* start Data section *
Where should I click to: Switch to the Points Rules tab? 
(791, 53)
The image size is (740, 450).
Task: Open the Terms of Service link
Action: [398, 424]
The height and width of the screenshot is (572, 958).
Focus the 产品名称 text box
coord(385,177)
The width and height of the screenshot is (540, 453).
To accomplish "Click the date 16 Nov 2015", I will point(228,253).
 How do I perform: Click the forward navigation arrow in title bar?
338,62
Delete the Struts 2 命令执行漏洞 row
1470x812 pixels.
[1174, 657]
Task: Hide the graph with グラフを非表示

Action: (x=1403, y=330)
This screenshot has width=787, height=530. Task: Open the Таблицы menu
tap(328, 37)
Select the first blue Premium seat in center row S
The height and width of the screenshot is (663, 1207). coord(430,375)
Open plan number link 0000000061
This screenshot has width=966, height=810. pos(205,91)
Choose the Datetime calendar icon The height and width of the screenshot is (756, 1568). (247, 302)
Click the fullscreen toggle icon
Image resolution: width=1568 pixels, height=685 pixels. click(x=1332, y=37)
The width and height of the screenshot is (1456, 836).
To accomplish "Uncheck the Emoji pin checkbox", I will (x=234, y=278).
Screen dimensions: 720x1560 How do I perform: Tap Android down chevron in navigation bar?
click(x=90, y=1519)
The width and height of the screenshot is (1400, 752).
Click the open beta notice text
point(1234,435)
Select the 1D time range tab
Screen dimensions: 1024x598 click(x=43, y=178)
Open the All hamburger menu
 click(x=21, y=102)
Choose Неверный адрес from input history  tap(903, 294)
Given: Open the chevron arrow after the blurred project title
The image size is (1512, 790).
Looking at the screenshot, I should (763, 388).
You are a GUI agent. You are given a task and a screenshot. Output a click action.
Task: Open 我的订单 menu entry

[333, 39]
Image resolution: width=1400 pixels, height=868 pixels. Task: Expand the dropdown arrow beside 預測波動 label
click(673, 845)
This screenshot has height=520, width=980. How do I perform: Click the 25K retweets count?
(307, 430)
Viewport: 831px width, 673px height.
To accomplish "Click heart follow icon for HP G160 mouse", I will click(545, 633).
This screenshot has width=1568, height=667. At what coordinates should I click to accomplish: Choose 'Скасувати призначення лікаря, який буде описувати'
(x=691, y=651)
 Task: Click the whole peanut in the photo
* end Data section *
Reproduce word for word everything in the records from the line containing "Choose the Datetime" down to the final line of the records.

Choose the Datetime calendar icon The height and width of the screenshot is (756, 1568). (247, 302)
Click the fullscreen toggle icon
Image resolution: width=1568 pixels, height=685 pixels. click(x=1332, y=37)
The width and height of the screenshot is (1456, 836).
To accomplish "Uncheck the Emoji pin checkbox", I will (x=234, y=278).
Screen dimensions: 720x1560 How do I perform: Tap Android down chevron in navigation bar?
click(x=90, y=1519)
The width and height of the screenshot is (1400, 752).
Click the open beta notice text
point(1234,435)
Select the 1D time range tab
Screen dimensions: 1024x598 click(x=43, y=178)
Open the All hamburger menu
 click(x=21, y=102)
Choose Неверный адрес from input history  tap(903, 294)
Given: Open the chevron arrow after the blurred project title
The image size is (1512, 790).
Looking at the screenshot, I should (763, 388).
You are a GUI agent. You are given a task and a screenshot. Output a click action.
Task: Open 我的订单 menu entry

[333, 39]
Image resolution: width=1400 pixels, height=868 pixels. Task: Expand the dropdown arrow beside 預測波動 label
click(673, 845)
This screenshot has height=520, width=980. How do I perform: Click the 25K retweets count?
(307, 430)
Viewport: 831px width, 673px height.
To accomplish "Click heart follow icon for HP G160 mouse", I will click(545, 633).
This screenshot has width=1568, height=667. At what coordinates should I click to accomplish: Choose 'Скасувати призначення лікаря, який буде описувати'
(x=691, y=651)
 Task: Click the whole peanut in the photo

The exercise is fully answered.